“In ten years, the whole energy industry will look completely different. First of all, utilities companies won’t be building these massive risk buffers into their prices anymore, so you’re going to be spending way less on your energy bill. Second, they’re already becoming more service-oriented. By 2020, I bet you’ll be buying your gas, electric, water, internet, phone, and television all from one service provider.”
This speculation was voiced by one startup presenter early in the morning on August 15, before the SAP Startup Forum in Berlin had even officially began. And it was indicative of the many conversations about the “future” of various industries – from retail to food to healthcare – that would take place throughout the rest of the day.
Thirty-five startups attended the event in Berlin to present their ideas for solving today’s business problems and explain how SAP HANA can help them to do so. It was the sixth such event to take place since March 7, when Palo Alto hosted the very first SAP Startup Forum (see the SAP.info article, “Up and Coming”). In the meantime, five other SAP Startup Forums have been held in Waterloo (Canada), Seattle, Tel Aviv, Beijing, and Bangalore, and there are several more still ahead.
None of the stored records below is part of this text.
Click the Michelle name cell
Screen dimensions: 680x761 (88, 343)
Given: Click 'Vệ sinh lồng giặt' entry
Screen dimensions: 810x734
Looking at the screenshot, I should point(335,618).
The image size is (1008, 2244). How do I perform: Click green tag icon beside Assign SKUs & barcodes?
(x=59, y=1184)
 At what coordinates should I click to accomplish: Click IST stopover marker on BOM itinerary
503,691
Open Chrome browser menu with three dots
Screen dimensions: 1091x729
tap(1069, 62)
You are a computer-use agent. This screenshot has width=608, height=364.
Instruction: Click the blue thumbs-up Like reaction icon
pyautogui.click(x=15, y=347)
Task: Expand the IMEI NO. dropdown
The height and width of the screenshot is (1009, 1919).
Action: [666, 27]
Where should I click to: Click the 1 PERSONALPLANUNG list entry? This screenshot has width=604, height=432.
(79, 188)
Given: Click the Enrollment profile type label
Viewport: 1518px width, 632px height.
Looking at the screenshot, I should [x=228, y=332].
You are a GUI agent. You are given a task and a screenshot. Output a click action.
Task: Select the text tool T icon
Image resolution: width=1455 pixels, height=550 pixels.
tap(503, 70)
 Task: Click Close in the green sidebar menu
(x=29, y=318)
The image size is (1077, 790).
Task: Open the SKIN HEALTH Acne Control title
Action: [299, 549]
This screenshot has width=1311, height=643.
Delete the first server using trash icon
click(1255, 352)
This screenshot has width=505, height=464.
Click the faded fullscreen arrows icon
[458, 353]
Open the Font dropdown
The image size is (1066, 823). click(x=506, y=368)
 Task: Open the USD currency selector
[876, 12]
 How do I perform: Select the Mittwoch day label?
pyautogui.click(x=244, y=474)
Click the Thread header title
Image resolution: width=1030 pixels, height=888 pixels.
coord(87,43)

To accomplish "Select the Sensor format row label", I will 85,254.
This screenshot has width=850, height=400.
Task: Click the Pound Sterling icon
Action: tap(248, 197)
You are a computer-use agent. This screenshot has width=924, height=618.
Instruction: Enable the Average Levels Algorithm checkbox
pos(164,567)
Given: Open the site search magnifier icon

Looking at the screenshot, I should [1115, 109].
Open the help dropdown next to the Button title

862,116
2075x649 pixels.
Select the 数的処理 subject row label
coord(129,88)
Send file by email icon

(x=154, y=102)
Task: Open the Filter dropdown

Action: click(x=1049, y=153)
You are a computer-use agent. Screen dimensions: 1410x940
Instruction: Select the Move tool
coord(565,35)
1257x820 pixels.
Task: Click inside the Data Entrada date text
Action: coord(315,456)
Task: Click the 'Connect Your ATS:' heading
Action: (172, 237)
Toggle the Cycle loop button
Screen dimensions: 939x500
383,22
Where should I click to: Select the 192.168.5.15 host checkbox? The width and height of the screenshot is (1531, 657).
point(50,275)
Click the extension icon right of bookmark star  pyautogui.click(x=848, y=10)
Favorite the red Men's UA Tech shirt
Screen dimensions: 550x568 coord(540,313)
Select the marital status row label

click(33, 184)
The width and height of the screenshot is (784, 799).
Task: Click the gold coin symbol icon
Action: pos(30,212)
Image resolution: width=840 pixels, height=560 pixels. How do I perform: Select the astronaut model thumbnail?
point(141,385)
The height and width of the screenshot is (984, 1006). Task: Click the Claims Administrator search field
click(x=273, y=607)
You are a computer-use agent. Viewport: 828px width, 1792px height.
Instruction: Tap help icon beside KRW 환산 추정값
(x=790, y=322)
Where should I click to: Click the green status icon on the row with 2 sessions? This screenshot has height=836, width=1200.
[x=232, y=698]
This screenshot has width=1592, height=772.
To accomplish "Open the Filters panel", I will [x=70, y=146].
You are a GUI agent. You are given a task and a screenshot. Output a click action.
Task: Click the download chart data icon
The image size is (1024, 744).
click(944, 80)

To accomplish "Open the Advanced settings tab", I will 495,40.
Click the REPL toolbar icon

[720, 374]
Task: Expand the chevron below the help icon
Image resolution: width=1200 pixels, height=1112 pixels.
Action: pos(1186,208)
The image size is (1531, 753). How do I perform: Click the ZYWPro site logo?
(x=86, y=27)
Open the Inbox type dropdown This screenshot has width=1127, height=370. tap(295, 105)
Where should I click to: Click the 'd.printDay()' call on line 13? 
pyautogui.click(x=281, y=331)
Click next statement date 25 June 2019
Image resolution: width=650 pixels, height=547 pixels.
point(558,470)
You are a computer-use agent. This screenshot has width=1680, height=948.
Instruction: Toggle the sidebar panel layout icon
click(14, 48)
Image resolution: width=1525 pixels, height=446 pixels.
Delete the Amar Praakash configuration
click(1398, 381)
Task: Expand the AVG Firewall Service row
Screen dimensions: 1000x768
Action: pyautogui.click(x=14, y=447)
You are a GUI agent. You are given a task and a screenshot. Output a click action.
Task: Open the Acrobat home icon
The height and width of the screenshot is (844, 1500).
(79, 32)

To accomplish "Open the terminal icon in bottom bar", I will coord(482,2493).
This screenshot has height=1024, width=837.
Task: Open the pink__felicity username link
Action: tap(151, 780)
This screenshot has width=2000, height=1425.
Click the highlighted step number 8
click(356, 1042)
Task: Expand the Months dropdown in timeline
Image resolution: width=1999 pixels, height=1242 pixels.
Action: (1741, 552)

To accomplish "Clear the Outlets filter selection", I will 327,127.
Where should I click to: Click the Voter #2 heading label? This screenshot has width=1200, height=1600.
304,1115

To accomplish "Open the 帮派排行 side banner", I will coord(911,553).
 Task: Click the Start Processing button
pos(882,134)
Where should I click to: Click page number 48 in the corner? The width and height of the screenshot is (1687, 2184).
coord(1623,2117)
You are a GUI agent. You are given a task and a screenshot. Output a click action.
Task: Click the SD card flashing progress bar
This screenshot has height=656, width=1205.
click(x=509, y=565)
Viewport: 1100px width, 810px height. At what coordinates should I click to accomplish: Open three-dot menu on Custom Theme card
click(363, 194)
39 startups now developing on HANA
The goal of these forums is to identify small companies that have great use cases for HANA, and provide them with the technological, financial, and expert support to bring their product to market. A panel of judges selects the most promising ideas from each event, and invites those companies to join the SAP Startup Focus program. There are currently 39 companies participating in the program, across several countries and numerous industries.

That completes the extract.